EXERCISE DETAILS
Task for the records below: copy exactly, and only, the line containing "The height and" and every line after it to the end, with pictures left out.

+++ GIVEN RECORDS

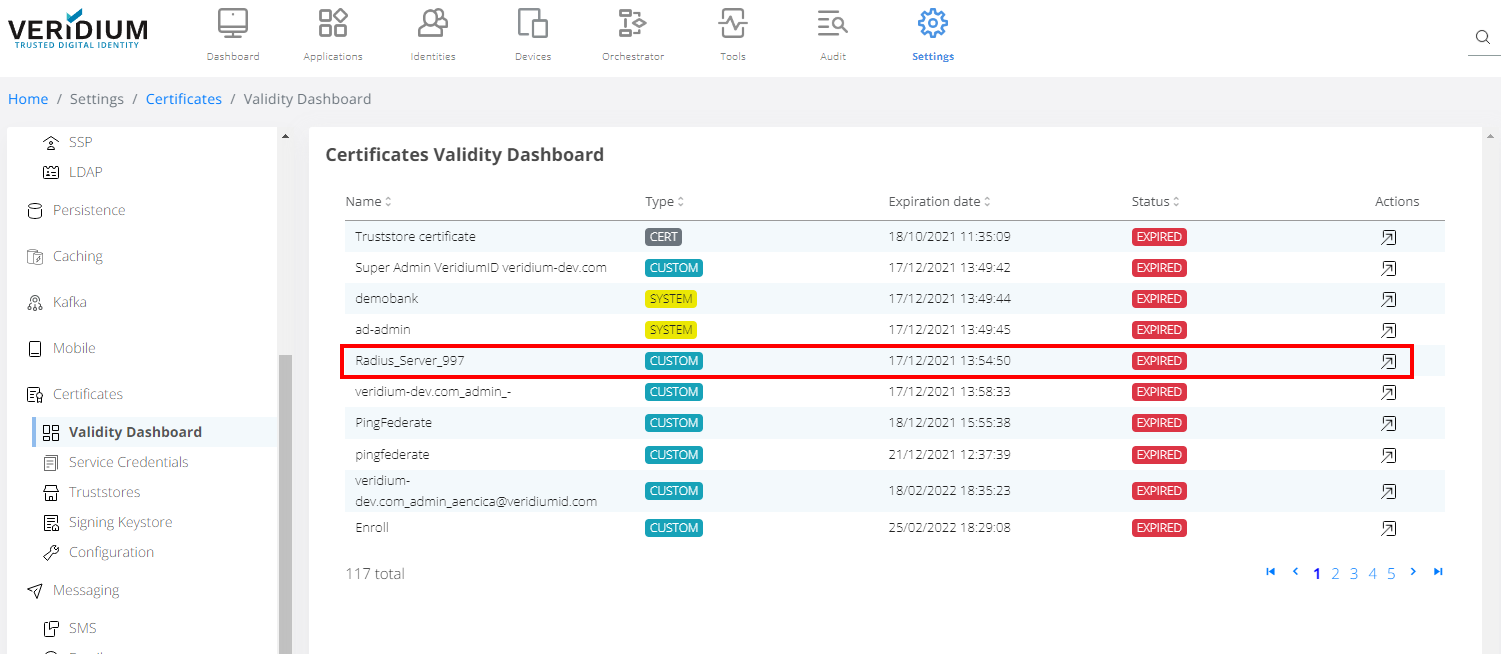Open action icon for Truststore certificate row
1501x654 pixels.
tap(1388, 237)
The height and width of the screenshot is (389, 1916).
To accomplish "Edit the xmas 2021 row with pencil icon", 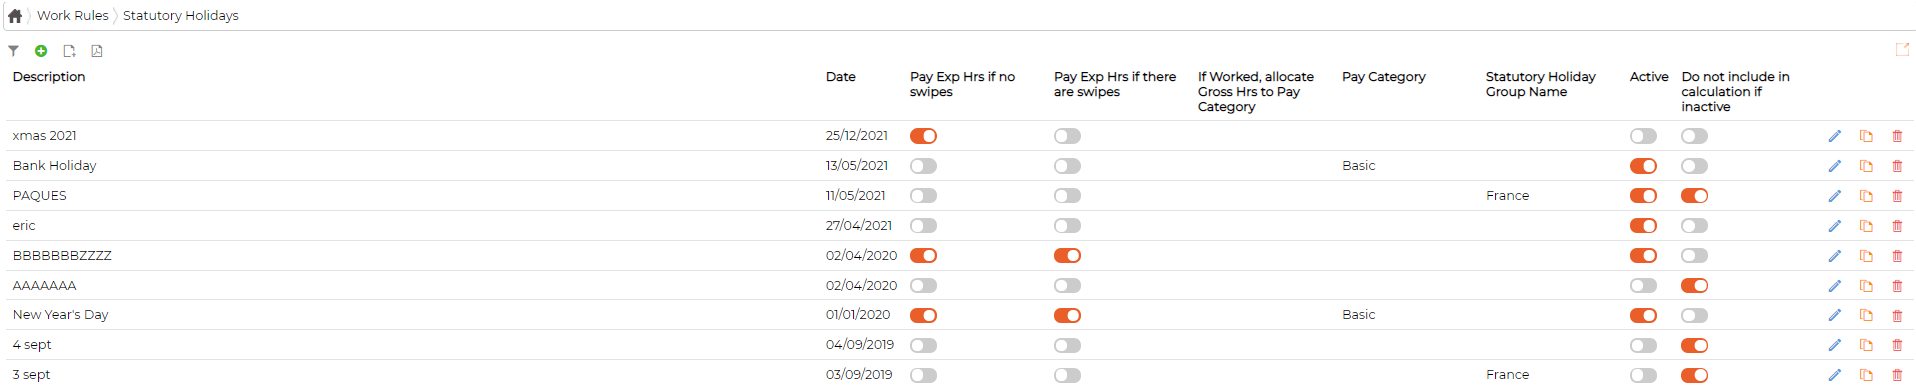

++++++

RESULT OF THIS TASK
The height and width of the screenshot is (389, 1916).
To accomplish "Edit the xmas 2021 row with pencil icon", 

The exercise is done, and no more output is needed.